Dans ce papier, nous essaierons d’éviter de spoiler délibérément les intrigues et surprises d'Ico, Shadow of the Colossus et The Last Guardian. Néanmoins, certains aspects de leurs histoires et mécaniques de gameplay se doivent d’être évoqués. Ainsi, si vous souhaitez vous plonger dans l’œuvre de Fumito Ueda sans trop en savoir, la prudence est de mise lors de la lecture de cet article.
Sortir des sentiers battus
Si Fumito Ueda est aujourd’hui l’une des figures les plus importantes et atypiques du jeu vidéo, il n’a pas attendu Ico pour être à contre-courant. Dès son jeune âge, il se refuse à accomplir ce que la société attend de tout adolescent : bien travailler à l’école pour s’assurer un avenir convenable. Au diable les devoirs et autres leçons à apprendre, Fumito Ueda aime la moto, sa console et le dessin. Avec ses petites caricatures, il cherche uniquement à faire rire la galerie et conservera peu de ses œuvres, toutes destinées à ses différents amis. Mais avec les nombreux compliments (et même distinctions) qu’il reçoit, il commence à comprendre que son art pourrait bien devenir son gagne-pain.
Il intègre donc la prestigieuse Université des arts d’Osaka, qui a notamment accueilli sur ses bancs le créateur d’Evangelion, Hideaki Anno, et Takashi Tezuka, co-créateur des licences Mario et Zelda. Mais là encore, il n’est pas vraiment passionné par les cours. Pour la petite anecdote, au moment de choisir son option, il se tourne vers l’art abstrait par fainéantise : plus facile de rendre un devoir d’art abstrait réalisé la veille qu’un travail plus réaliste. Fumito Ueda réalise très vite qu’il ne peut décemment pas se diriger vers une carrière artistique traditionnelle et décide plutôt de se tourner vers ses hobbies : le jeu vidéo et la télévision.
Après divers petits emplois, c’est finalement chez Warp (D, Enemy Zero...), studio émergent, qu’il va faire ses premières armes.
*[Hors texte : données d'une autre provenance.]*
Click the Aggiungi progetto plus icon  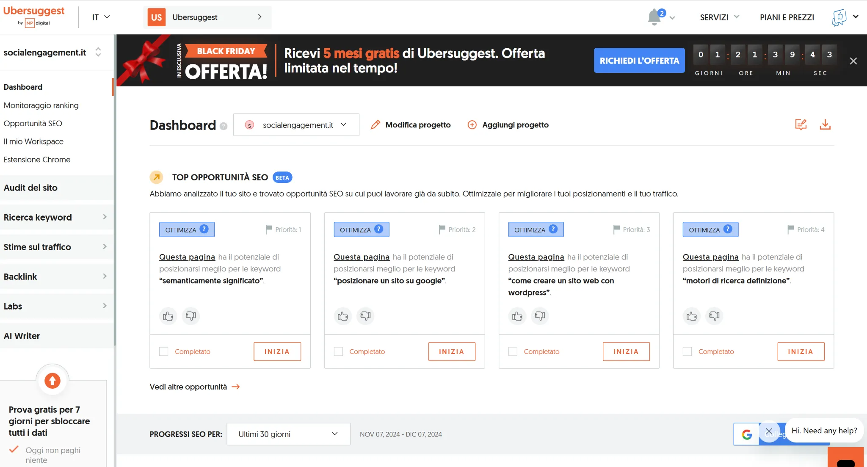pos(472,124)
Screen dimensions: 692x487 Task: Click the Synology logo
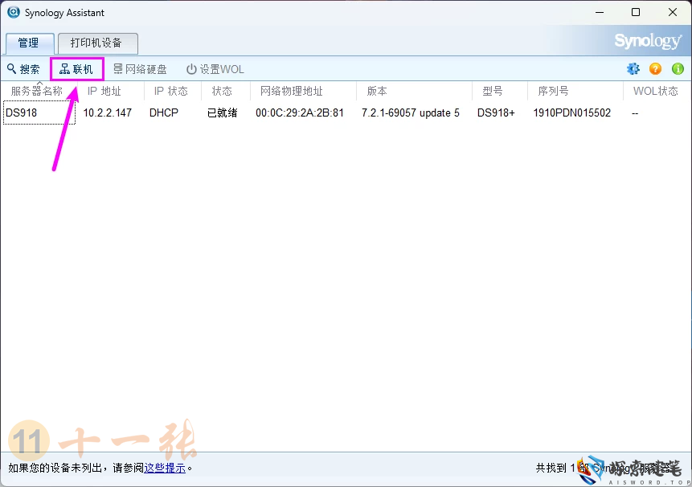point(648,39)
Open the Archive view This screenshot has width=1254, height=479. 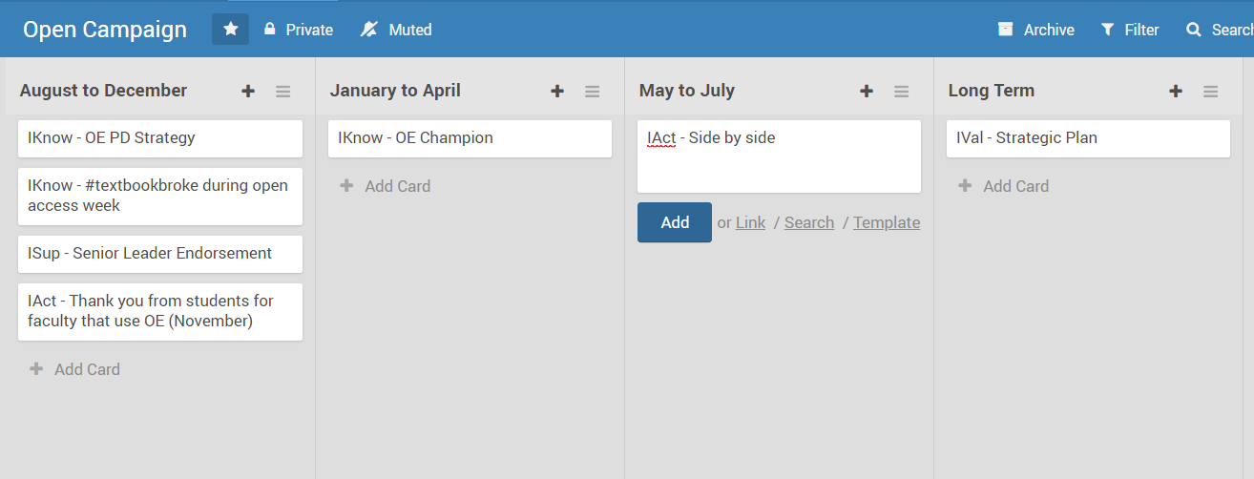(1035, 30)
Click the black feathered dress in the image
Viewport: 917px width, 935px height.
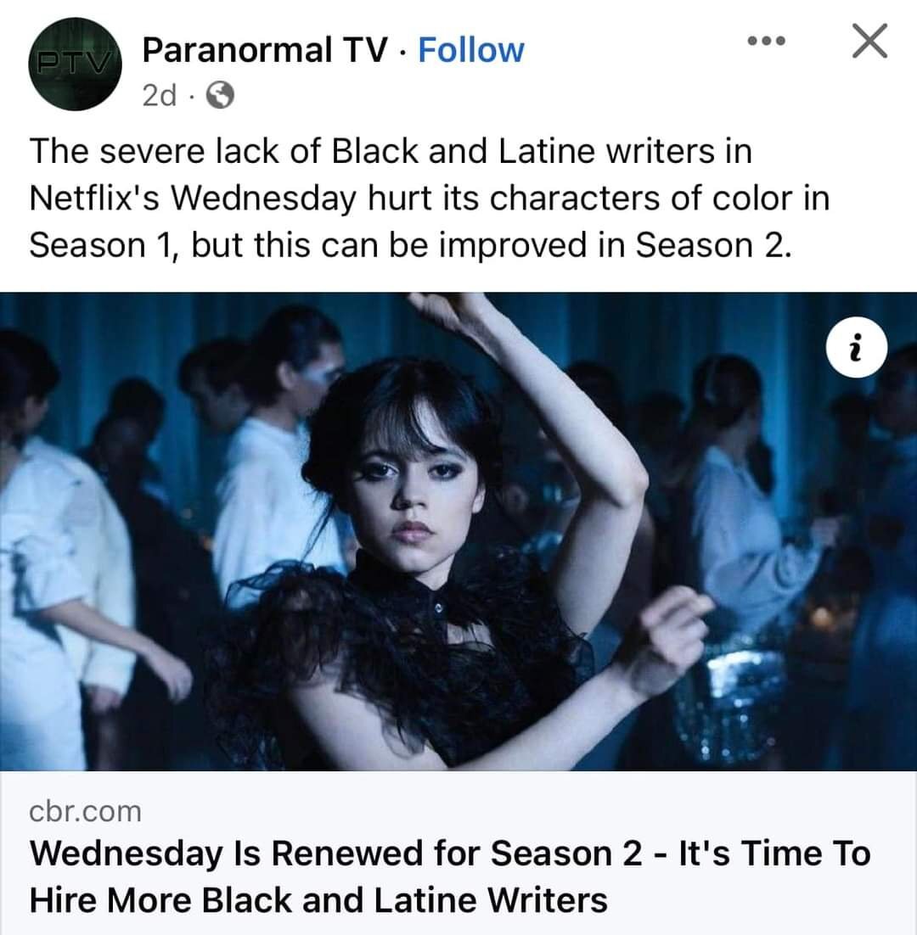click(406, 656)
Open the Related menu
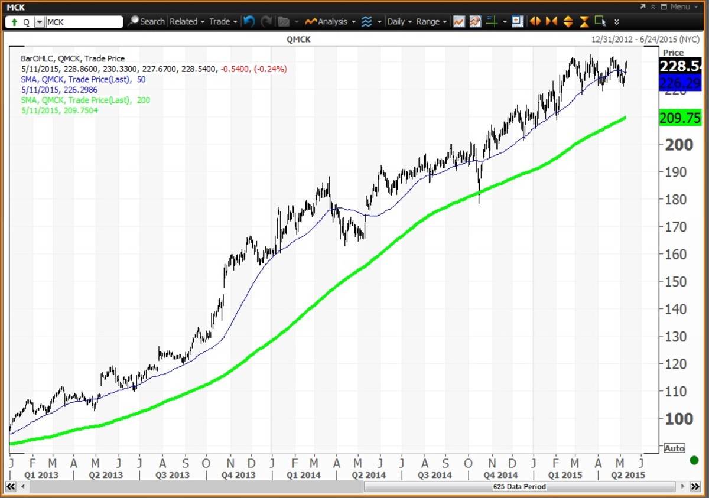The width and height of the screenshot is (709, 498). tap(186, 21)
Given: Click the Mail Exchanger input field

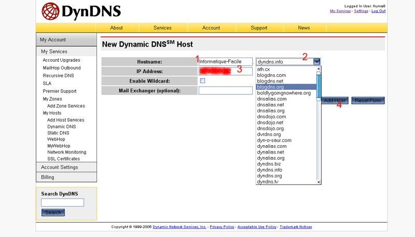Looking at the screenshot, I should pos(225,91).

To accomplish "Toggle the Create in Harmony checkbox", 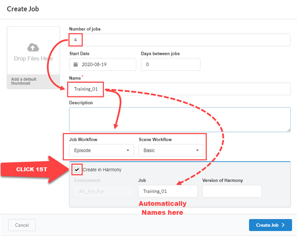I will pos(77,170).
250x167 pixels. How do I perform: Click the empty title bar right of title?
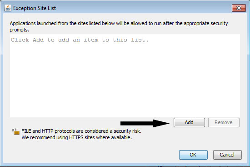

Mais les mois passent et le jeune homme, aujourd’hui connu pour ne pas faire dans le compromis, se sent bridé : il veut se lancer dans un autre projet, le sien. Rassuré par la sortie de jeux atypiques tels que PaRappa the Rapper et Intelligent Qube, il se dit qu'il y a finalement de la place pour des visions alternatives dans cette vaste industrie. Fort de ces deux nouvelles influences, il décide de se lancer. Il aura suffi d’un film-pilote (médium souvent exploité par Ueda comme une base pour ses jeux) envoyé à Sony que pour que le projet soit soutenu par l’entreprise nippone. Après quoi la machine est très vite lancée. Ico sortira en 2001, suivi de Shadow of the Colossus (2005) et The Last Guardian (2016). Trois jeux très différents et pourtant très proches en même temps. Ils s’articulent tous autour d’une vision particulière du jeu vidéo, d’un univers « uedesque » qui s’articule autour de trois grands principes : un minimalisme réfléchi, un lien particulier entre le joueur et l’IA, ainsi qu’une sombre poésie.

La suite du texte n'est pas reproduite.